Old and new works – mostly new. And it’s about more than a few brush strokes.

When Chinese people see my Calligraphy, especially the one written in the traditional style (portfolio), they usually shower me with praise and emphasize that they could never do it that well. The second part of this statement is true. Calligraphy is a very challenging discipline – and who has the time for it today? The first part of the statement should be qualified. I don’t think my classical calligraphy deserves any mention. But one can safely say that there are not so many “long noses” who can do Chinese calligraphy and of those who have dealt with it, only a few have delved into the depths of this art. Because it is a particularly high art form that stands above painting in Asia.

exercises to warm up for my more complex work

Calligraphy as a basis for art

Not only is calligraphy the basis of all traditional Chinese painting as you not only train your brushwork skills, which is difficult enough, but you also sharpen your compositional skills. If a Character is to be good, it has to meet a whole series of criteria that we as Western observers are not even aware of and that go beyond our horizon.

In the extra part, I will try to use a single character to indicate the dimension of the whole thing.

Below are 3 examples of simpler characters with approaches to good composition.

a Japanese colleague often shows examples on Instagram of how to design characters

I don’t even ask myself the question of whether I will reach a high level at some point. But for me, it’s also about learning something that then flows into my other work, like painting. So I would like to show a few minor examples which in a way are the transition from calligraphy to painting. Chinese characters are often both heavy and seem to float at the same time. They seem simple (after all they’re just a few brush strokes), but they’re quite difficult to write. Every character is applied philosophy. Pure Dao. I’ve already written about that. And all of this should resonate in my playing with it, as well as the poetic touch that is inherent in Chinese calligraphy. [1]

winter blues (I)

Exercise task 1: According to the calligraphy text, what art form does calligraphy stand above in Asia?

Recorded data:
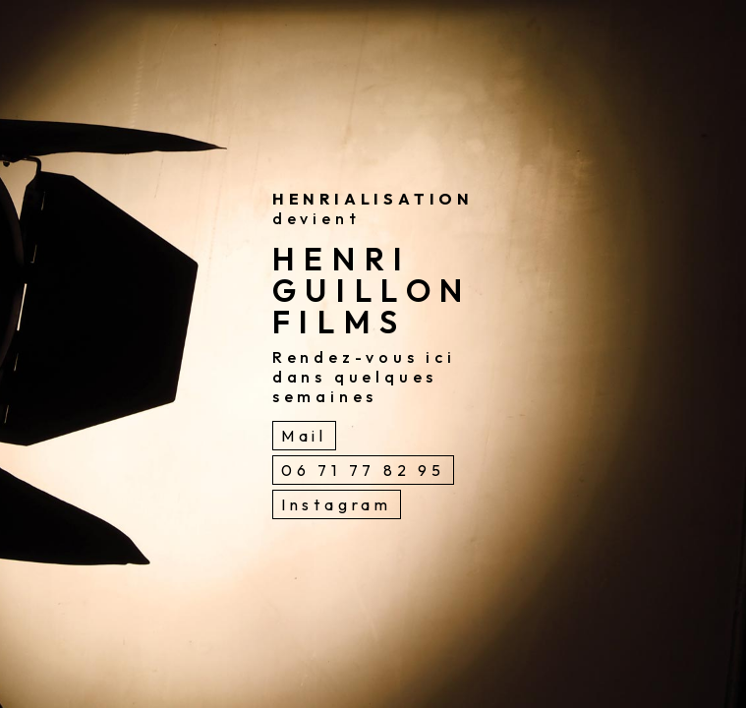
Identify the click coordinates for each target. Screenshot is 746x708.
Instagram (336, 504)
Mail (304, 435)
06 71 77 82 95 (363, 470)
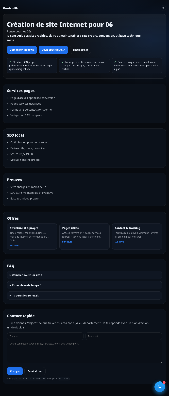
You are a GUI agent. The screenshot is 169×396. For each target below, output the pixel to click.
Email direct (80, 49)
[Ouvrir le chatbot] (159, 386)
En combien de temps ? (26, 285)
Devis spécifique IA (53, 49)
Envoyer (15, 371)
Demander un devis (22, 49)
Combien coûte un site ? (27, 275)
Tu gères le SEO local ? (25, 295)
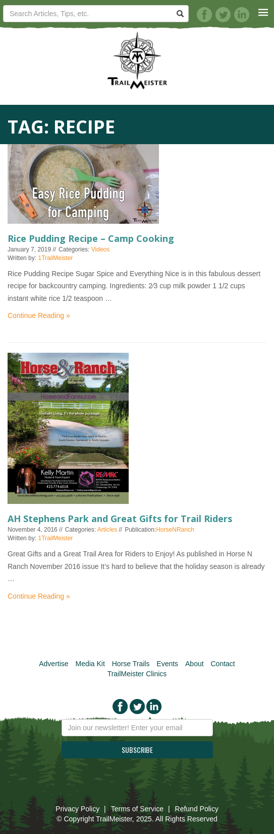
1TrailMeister (55, 258)
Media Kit (89, 664)
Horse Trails (131, 664)
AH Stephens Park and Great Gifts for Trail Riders (120, 518)
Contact (223, 664)
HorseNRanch (175, 529)
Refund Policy (196, 809)
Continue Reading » (39, 315)
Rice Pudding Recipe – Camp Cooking (91, 238)
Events (167, 664)
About (194, 664)
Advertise (53, 664)
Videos (100, 249)
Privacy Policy (77, 809)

Exercise task 2: How many lines of the records contain the word "each"? Reply with the number only.

Written solution 1: Painting.

Written solution 2: 2